After some work on singular equations and quasi-Newton methods (both were a central part of my PhD thesis in 1980) I became engrossed in automatic or algorithmic differentiation (AD) shortly after my move to Argonne National Laboratory in 1987. This research was as much an effort in searching out and bringing together different communities as doing mathematical analysis. After all there is nothing much to discover about the rules of (smooth) differentiation, except that they can be applied backward in what we call the reverse mode. Bert Speelpenning had that all in his thesis finished in 1980, though we all know now, there were lots of antecedents.
The only thing I got wrong in my first paper published in the proceedings of the ISMP in Tokyo 1989 was to grossly overestimate the complexity of higher derivatives. Also, with due respect to subsequent developers, ADOL-C, as I wrote it in 1988 during a two weeks visit at ZIB in Berlin, already had the key capabilities of AD tools based on operator overloading. Of course, there was no sparsity, no cross- country elimination, no parallelism and no checkpointing. All these things are important and required a lot of imagination and hard work to implement. I am proud to say that my former students Jean Utke, Uwe Naumann and Andrea Walther have played a major role in spreading the gospel by co-authoring books and developing top notch software. My latest technical contribution to AD as such was an article with Andrea Walther and Kshitij Kulshreshtha that demonstrates the backward stability of first derivative evaluations in some appropriate sense. My recent contributions to AD was a short survey on Automatic Differentiation for the Princeton Companion to Applied Mathematics edited by Nick Higham and a survey article in Pesquisa Operacional.
Since moving to Berlin in 2003 I have worked mainly on applications of AD in various areas of nonlinear scientific computing. The main thrust was a total quasi-Newton approach to nonlinear optimization, based on the theoretical observation that Jacobians and Hessians can be orders of magnitude more expensive than their products with vectors from the left or the right. However, at least for the problems in the popular test set CUTEr that is never true as their complete full Jacobians are never more than 20 times as expensive to evaluate as the underlying vector function itself. Another effort that has soft-stalled is the analysis and numerical solution of DAEs on the basis of the computational graph of the defining equation.

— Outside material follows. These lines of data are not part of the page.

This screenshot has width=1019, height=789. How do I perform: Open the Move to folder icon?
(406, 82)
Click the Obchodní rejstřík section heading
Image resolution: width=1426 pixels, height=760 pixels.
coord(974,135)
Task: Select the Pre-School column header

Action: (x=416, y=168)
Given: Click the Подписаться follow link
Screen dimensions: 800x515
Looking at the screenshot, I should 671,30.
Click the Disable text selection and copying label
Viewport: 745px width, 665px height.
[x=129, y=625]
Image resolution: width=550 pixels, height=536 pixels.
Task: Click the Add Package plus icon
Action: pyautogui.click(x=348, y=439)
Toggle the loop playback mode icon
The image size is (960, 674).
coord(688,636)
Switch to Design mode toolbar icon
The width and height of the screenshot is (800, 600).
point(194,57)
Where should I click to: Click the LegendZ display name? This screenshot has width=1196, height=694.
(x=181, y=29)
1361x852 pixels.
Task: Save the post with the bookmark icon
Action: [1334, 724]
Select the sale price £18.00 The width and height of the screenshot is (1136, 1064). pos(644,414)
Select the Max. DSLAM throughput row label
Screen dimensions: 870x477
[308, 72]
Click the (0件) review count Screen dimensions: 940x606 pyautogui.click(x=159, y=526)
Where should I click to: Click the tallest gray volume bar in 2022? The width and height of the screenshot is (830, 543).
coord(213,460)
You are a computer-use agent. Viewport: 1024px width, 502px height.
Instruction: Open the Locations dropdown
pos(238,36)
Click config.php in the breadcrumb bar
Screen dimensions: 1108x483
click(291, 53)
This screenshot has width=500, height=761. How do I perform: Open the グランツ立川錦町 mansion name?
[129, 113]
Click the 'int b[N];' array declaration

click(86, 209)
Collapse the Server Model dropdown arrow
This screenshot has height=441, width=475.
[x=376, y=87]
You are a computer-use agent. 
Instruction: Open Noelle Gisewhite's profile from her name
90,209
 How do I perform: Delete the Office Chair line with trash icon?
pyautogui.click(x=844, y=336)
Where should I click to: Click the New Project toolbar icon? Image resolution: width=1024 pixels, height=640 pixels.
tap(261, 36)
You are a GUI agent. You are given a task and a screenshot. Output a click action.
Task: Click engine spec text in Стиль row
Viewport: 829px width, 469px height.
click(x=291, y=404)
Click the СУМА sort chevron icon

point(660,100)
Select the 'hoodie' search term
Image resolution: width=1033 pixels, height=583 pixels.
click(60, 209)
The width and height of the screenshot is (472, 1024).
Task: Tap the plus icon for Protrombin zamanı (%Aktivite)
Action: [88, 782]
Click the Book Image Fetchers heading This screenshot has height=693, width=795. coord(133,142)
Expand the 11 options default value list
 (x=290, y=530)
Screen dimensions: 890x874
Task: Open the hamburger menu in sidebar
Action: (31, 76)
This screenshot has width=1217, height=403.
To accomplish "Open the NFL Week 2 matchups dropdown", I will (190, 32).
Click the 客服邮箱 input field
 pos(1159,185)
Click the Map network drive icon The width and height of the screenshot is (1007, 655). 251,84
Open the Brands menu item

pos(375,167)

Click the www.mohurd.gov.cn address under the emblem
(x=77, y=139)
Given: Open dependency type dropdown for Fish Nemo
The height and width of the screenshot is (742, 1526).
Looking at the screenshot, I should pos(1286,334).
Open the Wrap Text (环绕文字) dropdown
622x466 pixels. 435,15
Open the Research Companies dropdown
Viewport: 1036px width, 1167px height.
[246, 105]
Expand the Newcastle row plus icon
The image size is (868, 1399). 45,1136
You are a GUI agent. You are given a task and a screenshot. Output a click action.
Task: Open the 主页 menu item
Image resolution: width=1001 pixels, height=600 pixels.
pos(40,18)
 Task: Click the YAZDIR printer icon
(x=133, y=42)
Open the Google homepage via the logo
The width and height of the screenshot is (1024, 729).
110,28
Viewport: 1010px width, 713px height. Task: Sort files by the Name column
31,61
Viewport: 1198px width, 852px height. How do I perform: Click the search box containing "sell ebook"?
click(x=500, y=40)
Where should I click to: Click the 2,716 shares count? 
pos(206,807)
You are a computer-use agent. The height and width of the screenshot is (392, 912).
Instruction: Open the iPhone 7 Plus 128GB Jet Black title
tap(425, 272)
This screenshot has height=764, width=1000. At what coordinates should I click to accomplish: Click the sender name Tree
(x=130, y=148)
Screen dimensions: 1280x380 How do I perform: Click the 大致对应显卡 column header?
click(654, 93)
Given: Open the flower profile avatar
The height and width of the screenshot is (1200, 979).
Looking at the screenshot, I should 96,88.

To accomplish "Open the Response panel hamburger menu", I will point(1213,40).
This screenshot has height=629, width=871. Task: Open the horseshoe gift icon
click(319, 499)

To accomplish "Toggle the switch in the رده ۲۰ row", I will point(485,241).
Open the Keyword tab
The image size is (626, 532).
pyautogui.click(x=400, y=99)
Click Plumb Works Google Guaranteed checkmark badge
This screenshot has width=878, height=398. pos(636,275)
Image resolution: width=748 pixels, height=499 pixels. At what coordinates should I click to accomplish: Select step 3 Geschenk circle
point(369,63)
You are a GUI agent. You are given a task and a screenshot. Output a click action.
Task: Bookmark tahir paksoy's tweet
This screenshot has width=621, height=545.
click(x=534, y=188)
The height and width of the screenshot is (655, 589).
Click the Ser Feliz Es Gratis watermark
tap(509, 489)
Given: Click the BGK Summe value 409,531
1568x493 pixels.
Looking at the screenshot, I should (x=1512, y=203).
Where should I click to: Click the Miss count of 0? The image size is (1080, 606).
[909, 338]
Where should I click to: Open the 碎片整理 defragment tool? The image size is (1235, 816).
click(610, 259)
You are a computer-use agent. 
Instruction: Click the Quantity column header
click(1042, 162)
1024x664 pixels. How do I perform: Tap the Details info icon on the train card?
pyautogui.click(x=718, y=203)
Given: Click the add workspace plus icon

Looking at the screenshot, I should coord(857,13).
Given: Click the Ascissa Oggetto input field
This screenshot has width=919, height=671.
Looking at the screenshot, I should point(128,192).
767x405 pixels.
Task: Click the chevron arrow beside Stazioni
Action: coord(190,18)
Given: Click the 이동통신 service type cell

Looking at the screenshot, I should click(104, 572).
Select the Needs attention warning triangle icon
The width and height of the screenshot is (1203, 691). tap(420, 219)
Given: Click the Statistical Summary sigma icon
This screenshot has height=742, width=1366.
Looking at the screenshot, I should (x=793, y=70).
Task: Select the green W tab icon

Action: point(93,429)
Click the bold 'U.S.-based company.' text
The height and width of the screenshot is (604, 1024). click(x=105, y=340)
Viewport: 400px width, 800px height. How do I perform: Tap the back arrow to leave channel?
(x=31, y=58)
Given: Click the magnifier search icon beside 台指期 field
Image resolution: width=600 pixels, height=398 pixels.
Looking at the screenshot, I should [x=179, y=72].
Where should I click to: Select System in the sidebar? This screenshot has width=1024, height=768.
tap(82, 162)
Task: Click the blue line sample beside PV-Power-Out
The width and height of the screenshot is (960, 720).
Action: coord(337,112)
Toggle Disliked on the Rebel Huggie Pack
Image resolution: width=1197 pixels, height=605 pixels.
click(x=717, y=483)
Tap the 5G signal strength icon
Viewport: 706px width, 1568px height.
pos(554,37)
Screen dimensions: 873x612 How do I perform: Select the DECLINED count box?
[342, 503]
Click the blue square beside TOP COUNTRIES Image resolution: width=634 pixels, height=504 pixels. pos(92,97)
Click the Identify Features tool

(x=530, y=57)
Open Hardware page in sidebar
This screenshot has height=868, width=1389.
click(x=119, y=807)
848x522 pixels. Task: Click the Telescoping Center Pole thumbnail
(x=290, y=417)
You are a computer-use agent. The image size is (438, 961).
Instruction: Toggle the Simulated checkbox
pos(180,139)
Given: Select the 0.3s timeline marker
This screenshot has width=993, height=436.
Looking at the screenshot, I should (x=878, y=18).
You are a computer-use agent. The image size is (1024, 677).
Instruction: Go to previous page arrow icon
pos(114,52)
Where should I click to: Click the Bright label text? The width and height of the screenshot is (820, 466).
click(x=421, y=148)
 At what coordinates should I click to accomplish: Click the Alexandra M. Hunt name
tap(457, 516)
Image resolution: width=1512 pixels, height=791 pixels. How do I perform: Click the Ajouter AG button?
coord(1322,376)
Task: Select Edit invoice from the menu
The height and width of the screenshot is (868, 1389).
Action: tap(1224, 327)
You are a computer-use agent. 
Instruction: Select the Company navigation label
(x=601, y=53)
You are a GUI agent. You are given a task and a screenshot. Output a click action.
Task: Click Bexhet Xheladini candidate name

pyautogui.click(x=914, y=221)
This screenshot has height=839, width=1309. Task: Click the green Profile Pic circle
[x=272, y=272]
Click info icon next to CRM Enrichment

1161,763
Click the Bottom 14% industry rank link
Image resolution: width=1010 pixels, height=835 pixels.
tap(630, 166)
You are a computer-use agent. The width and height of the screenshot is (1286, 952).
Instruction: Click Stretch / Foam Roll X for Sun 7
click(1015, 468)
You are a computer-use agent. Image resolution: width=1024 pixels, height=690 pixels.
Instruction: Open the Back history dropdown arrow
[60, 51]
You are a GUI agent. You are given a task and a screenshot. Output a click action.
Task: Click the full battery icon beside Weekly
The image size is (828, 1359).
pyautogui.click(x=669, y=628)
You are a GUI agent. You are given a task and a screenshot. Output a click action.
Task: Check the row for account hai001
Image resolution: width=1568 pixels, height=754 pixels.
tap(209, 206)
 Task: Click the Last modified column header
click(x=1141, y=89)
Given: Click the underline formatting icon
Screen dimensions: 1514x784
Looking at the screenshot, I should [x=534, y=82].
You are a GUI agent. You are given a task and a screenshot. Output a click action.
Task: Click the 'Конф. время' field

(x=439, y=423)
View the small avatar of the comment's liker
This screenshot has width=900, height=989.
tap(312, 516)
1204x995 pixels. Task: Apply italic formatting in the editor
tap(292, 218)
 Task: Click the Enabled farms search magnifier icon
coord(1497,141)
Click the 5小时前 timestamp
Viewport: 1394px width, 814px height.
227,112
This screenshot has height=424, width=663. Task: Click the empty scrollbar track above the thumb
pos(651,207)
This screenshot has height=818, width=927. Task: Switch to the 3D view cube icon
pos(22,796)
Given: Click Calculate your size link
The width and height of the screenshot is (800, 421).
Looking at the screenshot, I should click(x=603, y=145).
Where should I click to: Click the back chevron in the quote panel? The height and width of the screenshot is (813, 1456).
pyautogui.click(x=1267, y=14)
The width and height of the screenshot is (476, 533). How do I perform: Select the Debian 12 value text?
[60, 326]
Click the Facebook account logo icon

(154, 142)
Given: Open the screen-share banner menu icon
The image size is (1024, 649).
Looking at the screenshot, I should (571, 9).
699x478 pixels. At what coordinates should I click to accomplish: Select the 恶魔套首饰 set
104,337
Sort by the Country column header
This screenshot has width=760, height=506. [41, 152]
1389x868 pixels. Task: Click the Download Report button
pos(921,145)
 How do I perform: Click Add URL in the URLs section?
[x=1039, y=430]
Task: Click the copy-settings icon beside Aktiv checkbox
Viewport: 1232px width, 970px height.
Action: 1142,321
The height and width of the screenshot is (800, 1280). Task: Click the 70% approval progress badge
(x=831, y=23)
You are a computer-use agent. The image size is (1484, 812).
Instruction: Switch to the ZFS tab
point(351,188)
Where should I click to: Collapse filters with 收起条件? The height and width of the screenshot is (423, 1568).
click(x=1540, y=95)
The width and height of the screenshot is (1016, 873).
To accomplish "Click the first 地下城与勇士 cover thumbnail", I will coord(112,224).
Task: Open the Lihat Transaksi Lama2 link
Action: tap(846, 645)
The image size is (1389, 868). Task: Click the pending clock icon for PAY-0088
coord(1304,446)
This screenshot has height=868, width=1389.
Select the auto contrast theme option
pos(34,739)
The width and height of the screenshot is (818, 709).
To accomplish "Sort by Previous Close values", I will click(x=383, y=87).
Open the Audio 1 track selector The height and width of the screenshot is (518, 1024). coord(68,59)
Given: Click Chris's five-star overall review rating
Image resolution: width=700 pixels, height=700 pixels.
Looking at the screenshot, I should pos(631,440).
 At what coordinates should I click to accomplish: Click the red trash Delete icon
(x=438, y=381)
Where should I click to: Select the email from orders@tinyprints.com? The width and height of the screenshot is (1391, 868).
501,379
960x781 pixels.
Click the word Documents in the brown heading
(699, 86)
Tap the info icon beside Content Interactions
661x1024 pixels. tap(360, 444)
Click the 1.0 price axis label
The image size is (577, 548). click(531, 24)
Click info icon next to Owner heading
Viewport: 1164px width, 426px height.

This generalized structural analysis continues to be viewed as mathematically unsound by the DAE mainstream. Nevertheless there is hope in that the recent MANDEA proposal for a ETN in which my current university Yachay is a partner will have a broader look at structural analysis.
Since 2006 I have worked extensively with the groups of my former associate Nicholas Gauger, now at Aachen, and my colleague Thomas Slawig on general schemes for one-shot design optimization.
Our joint project within the DFG priority program SPP 1253 has come to an end in 2013. Again the focus was on flexible and adaptive procedures that minimize the human effort needed to turn a legacy simulation code into a reasonably efficient optimization code. The results of the project have been reported and are compared to similar approaches in a survey paper with Volker Schulz and his group.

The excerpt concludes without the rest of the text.